# To do
The records should be repeated word for word, pictures excluded.

# Records shown
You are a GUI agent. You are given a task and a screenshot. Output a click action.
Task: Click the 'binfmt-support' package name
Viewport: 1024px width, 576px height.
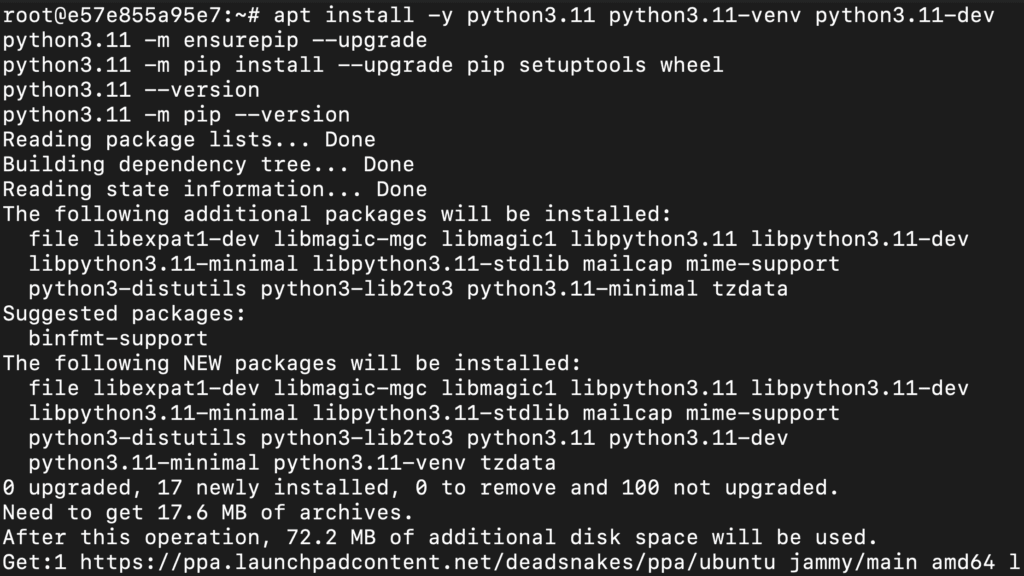click(x=118, y=338)
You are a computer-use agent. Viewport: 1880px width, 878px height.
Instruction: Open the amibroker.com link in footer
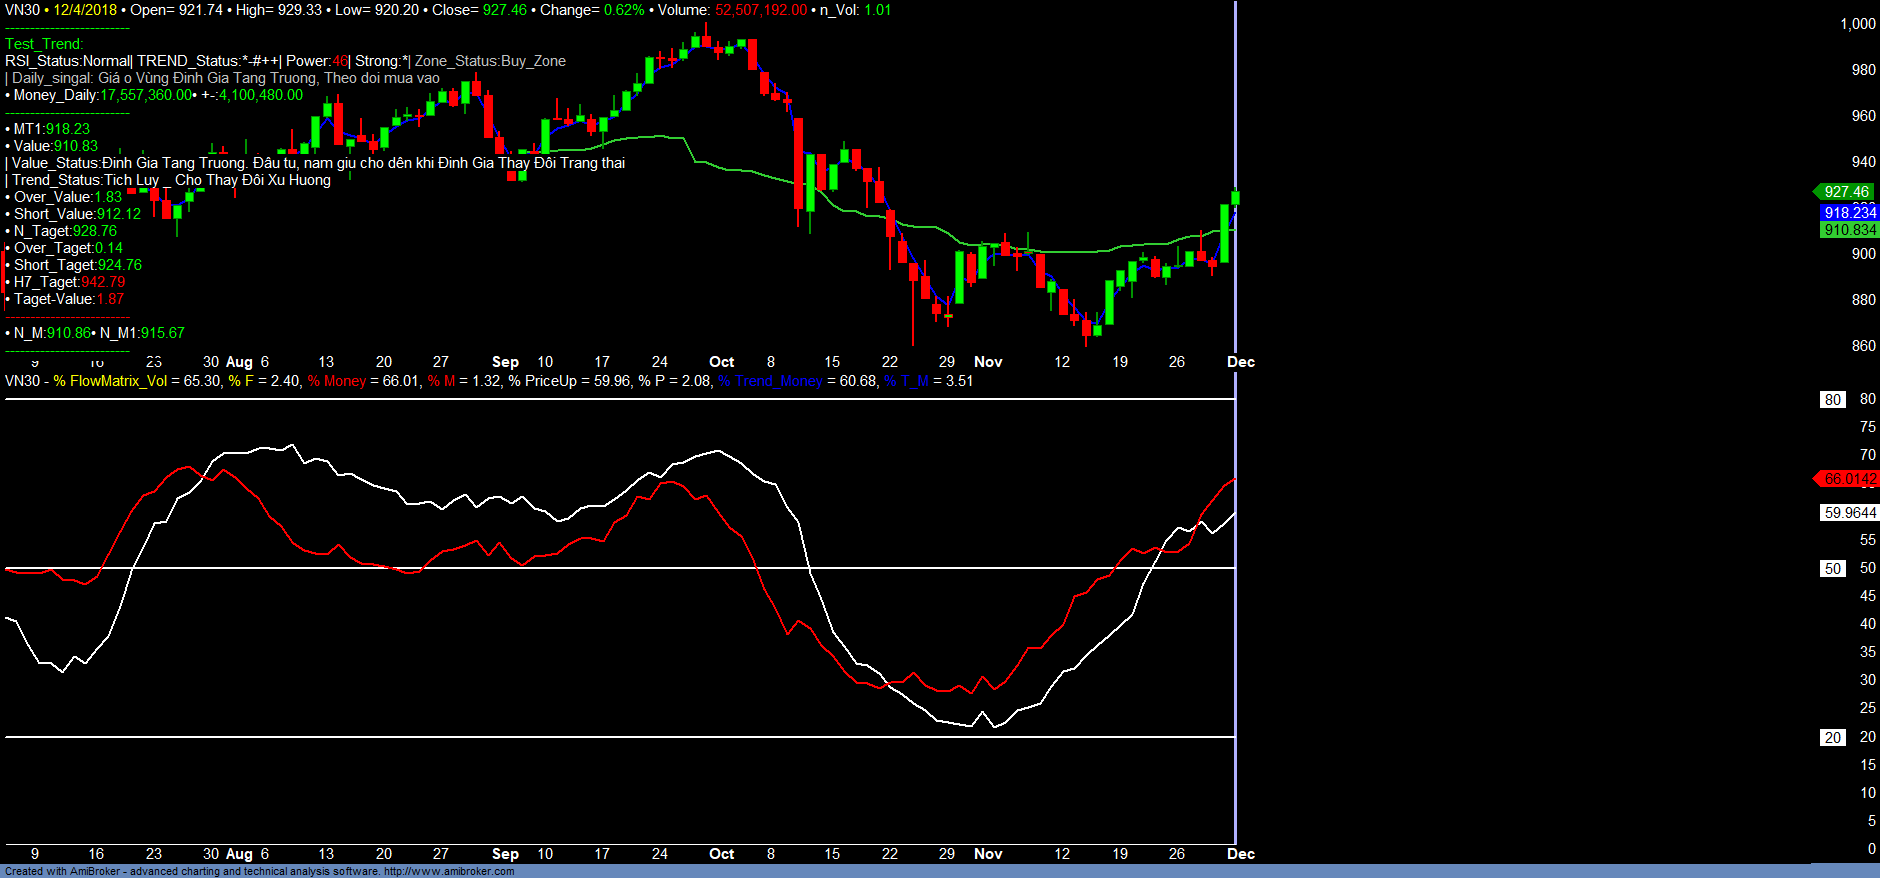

# Answer for this exercise
You are a GUI agent. You are given a task and a screenshot. Output a click action.
Task: Click the 'binfmt-support' package name
Viewport: 1024px width, 576px height.
click(x=118, y=338)
You are a computer-use agent. Viewport: 1880px width, 878px height.
Instruction: Open the amibroker.com link in footer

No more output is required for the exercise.